Tuliskan lanjutan teks bacaan tentang ayat Al-Qur'an mengenai bala bantuan seribu malaikat, dimulai setelah kalimat terakhirnya.

= Teks Bacaan =
= = = =
Alloh Ta'ala berfirman:
إِذۡ تَسۡتَغِيثُونَ رَبَّكُمۡ فَٱسۡتَجَابَ
لَكُمۡ أَنِّي مُمِدُّكُم بِأَلۡفٖ مِّنَ ٱلۡمَلَٰٓئِكَةِ مُرۡدِفِينَ ٩ وَمَا
جَعَلَهُ ٱللَّهُ إِلَّا بُشۡرَىٰ وَلِتَطۡمَئِنَّ بِهِۦ
قُلُوبُكُمۡۚ وَمَا ٱلنَّصۡرُ إِلَّا مِنۡ عِندِ ٱللَّهِۚ إِنَّ ٱللَّهَ عَزِيزٌ
حَكِيمٌ ١٠
“(ingatlah), ketika kamu memohon
pertolongan kepada Tuhanmu, lalu diperkenankan-Nya bagimu: "Sesungguhnya Aku
akan mendatangkan bala bantuan kepada kamu dengan seribu Malaikat yang datang
berturut-turut". Dan Alloh tidak menjadikannya (mengirim bala bantuan
itu), melainkan sebagai kabar gembira dan agar hatimu menjadi tenteram
karenanya. Dan kemenangan itu hanyalah dari sisi Alloh. Sesungguhnya Alloh Maha
Perkasa lagi Maha Bijaksana.” (QS. Al Anfal: 9-10)
= = = =
Catatan dari sebuah koleksi:
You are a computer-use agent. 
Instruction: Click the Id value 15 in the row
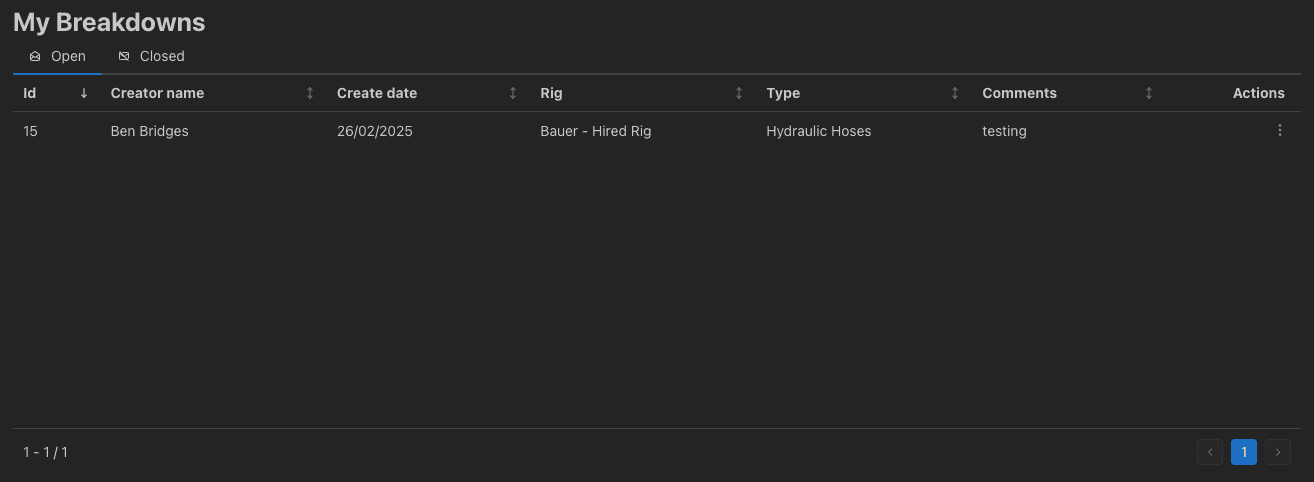click(x=30, y=131)
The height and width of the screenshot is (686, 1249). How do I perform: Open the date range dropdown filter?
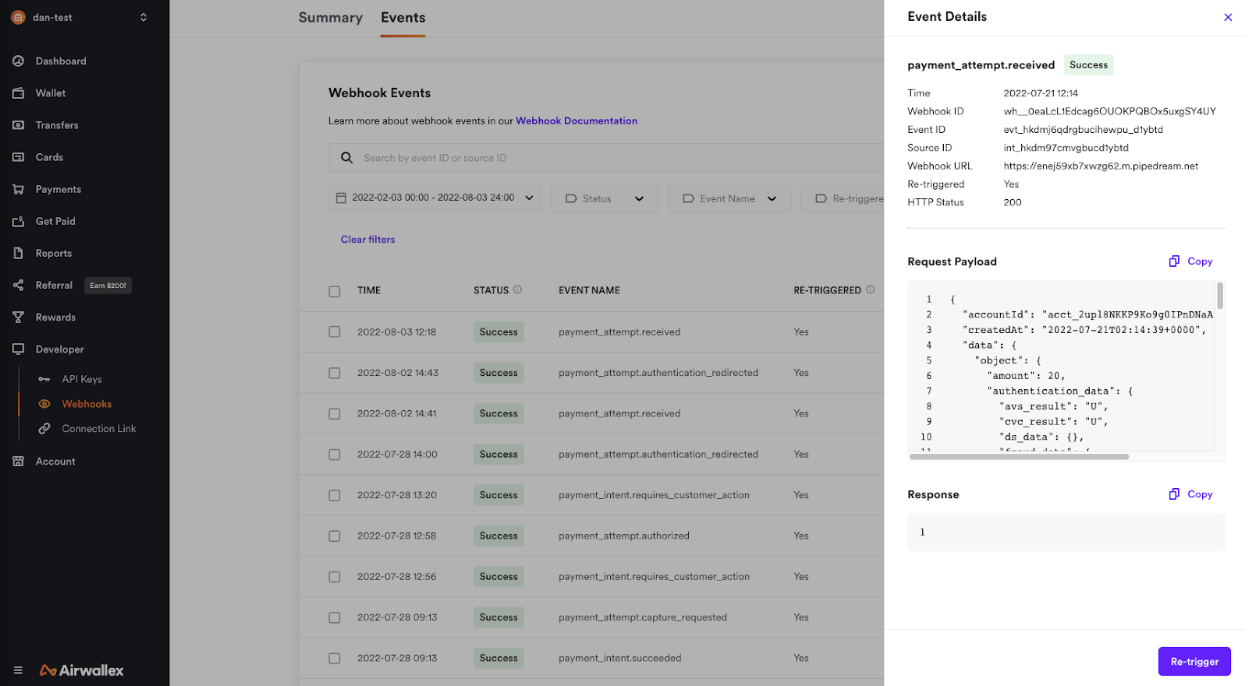point(434,198)
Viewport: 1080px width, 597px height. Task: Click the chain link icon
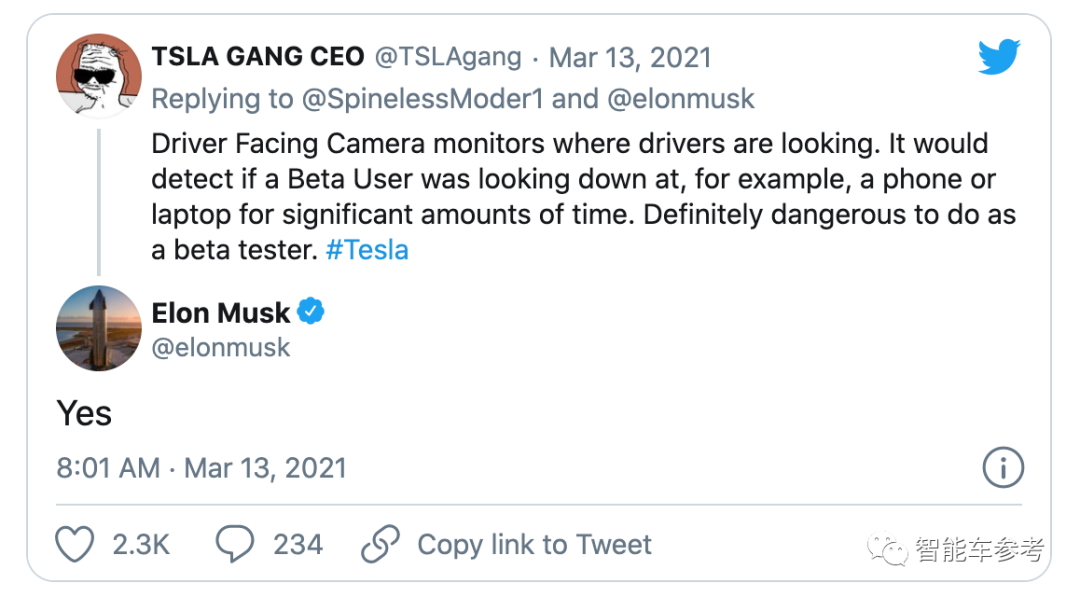pyautogui.click(x=380, y=544)

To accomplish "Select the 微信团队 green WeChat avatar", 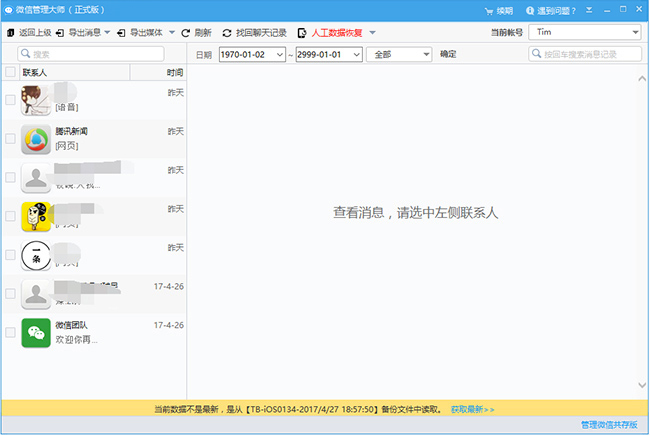I will point(36,332).
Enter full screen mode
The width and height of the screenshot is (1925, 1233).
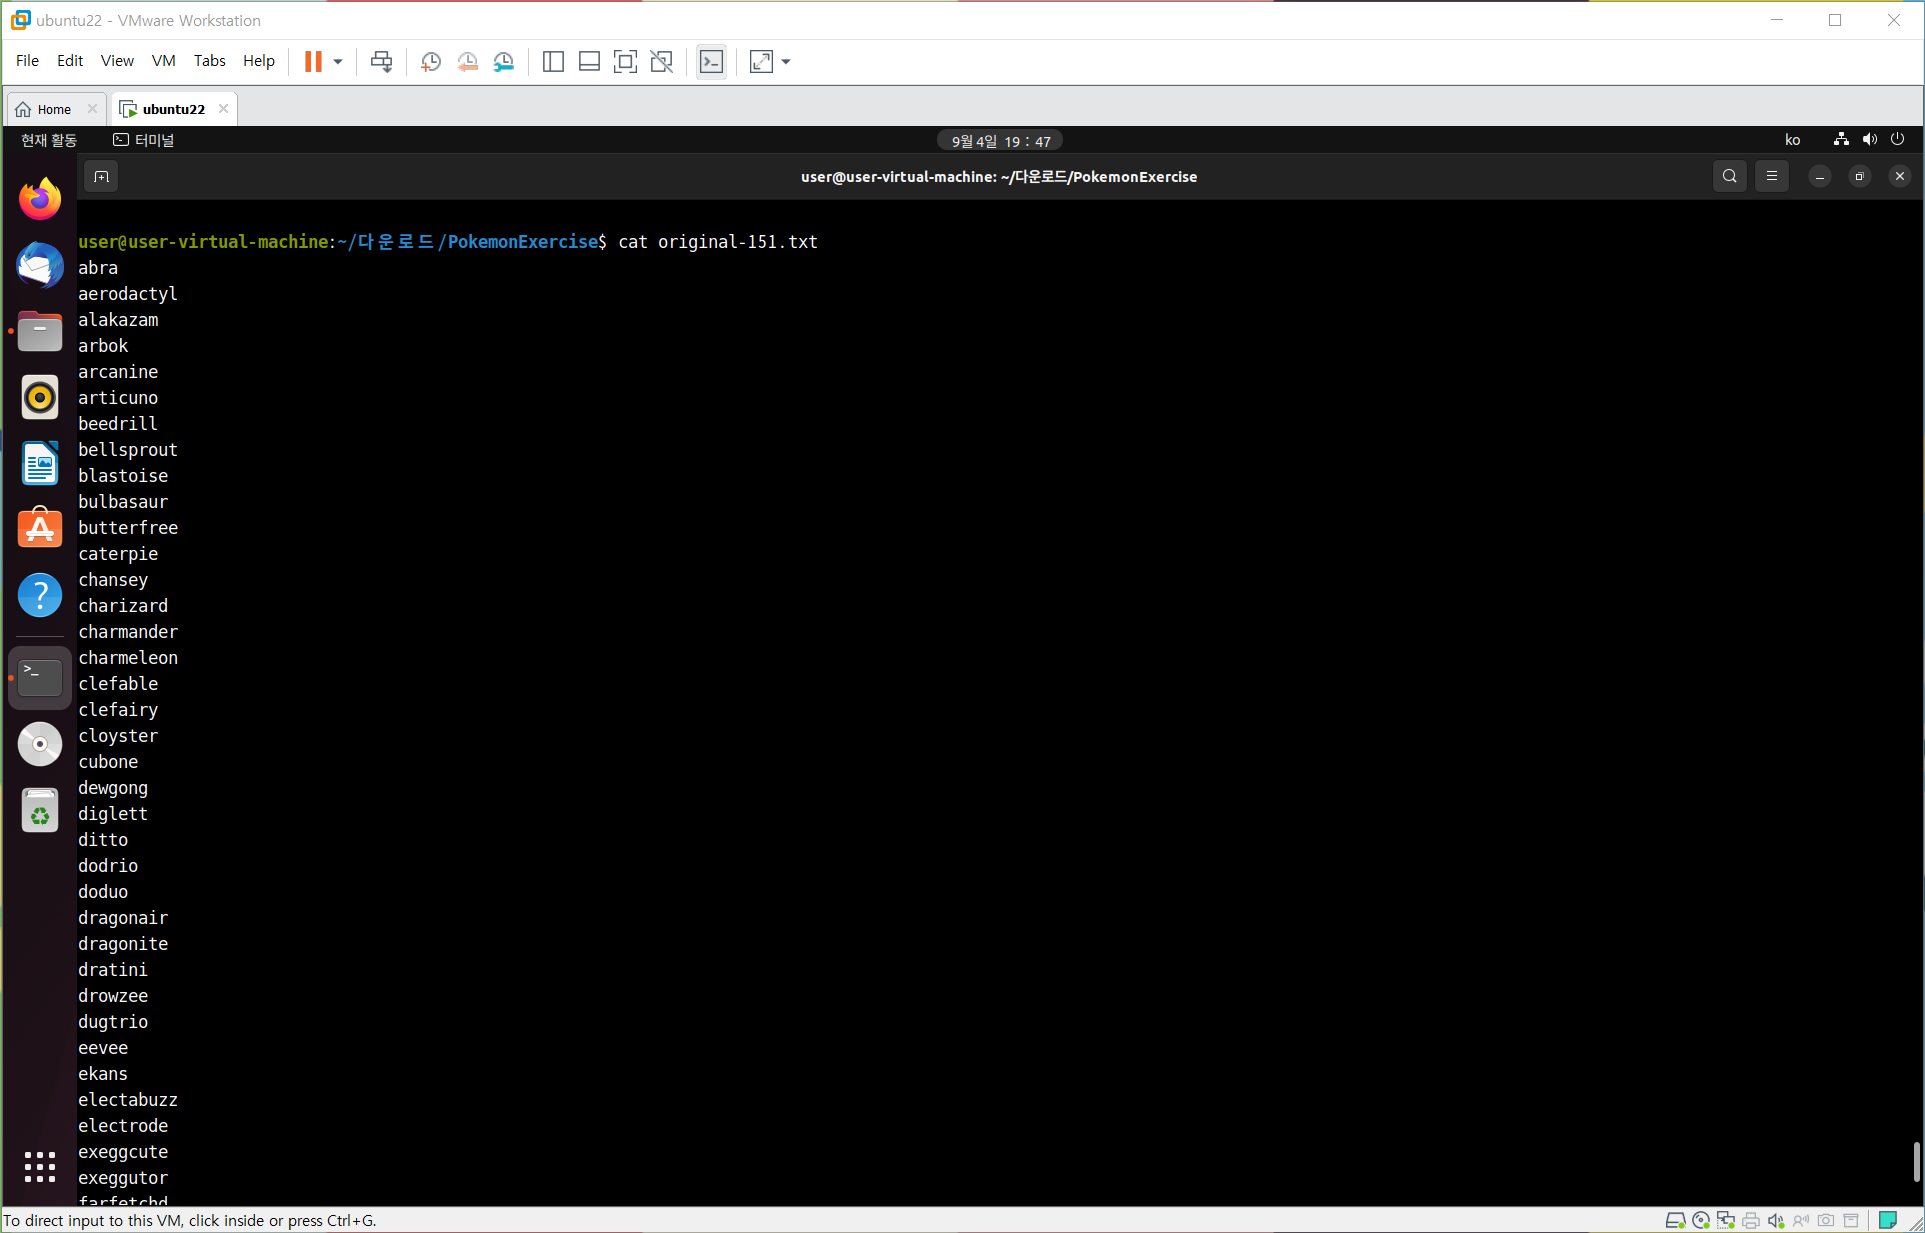click(x=625, y=62)
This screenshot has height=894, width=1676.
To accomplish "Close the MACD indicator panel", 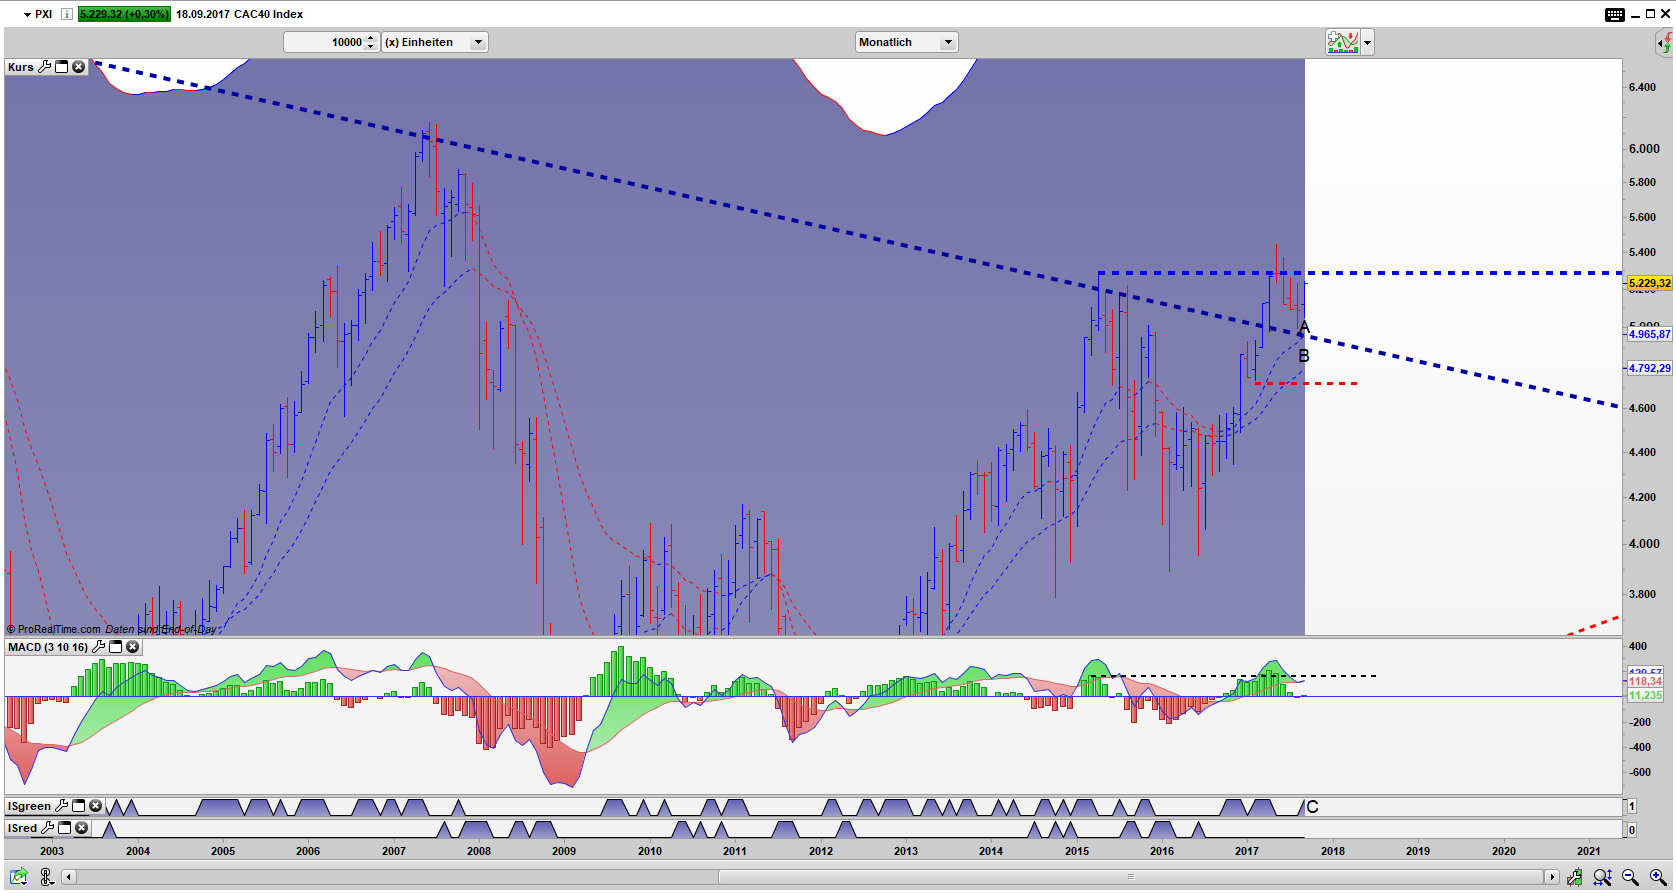I will (132, 647).
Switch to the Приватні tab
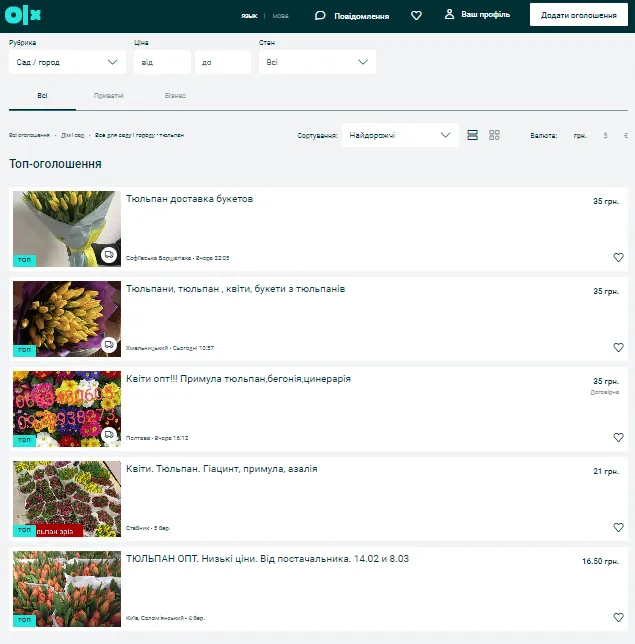 pyautogui.click(x=108, y=96)
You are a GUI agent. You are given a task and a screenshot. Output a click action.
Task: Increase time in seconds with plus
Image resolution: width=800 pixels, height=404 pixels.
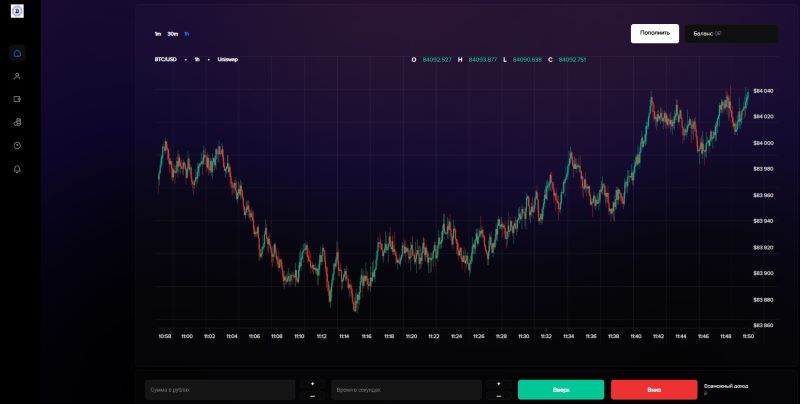click(497, 383)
= = = =
= Hasil Latihan =
PERMOHONAN KAUM MUSLIMIN AKAN PERTOLONGAN ALLOH SWT DAN ALLOH
SWT MEMPERKENANKANNYA DENGAN MENURUNKAN PARA MALAIKAT
Imam al-Bukhori
berkata dalam shohih-nya pada pembahasan Kitaabul Maghaazii, baabu
Qaulillahi Ta’aalaa,
Kemudian setelah penulisan judul tersebut beliau mencantumkan
sebuah riwayat dari Ibnu Mas’ud, ia berkata: “Aku menyaksikan persaksian
al-Miqdad bin al-Aswad tentang kehadiran dirinya dalam suatu peperangan, ‘Sungguh
kehadiranku pada peperangan tersebut lebih aku cintai dari pada apapun yang diberikan
kesenangan dunia sebagai gantinya.’ Bahwasannya dirinya mendatangi Nabi shollallohu
‘alayhi wa sallam yang saat itu sedang mendo’akan keburukan bagi kaum
musyrikin. Al-Miqdad berkata: ‘Kami tidak akan berkata kepadamu seperti
perkataan kaum Nabi Musa: ‘Pergilah Kamu dan Rabb-mu untuk berperang.’ Akan
tetapi kami berperang menyertaimu di sebelah kanan, kiri, depan dan
belakangmu.’ (Al-Miqdad melanjutkan) ‘Aku melihat wajah beliau menjadi
bercahaya (cerah) dan perkataanku menjadikan beliau senang.’”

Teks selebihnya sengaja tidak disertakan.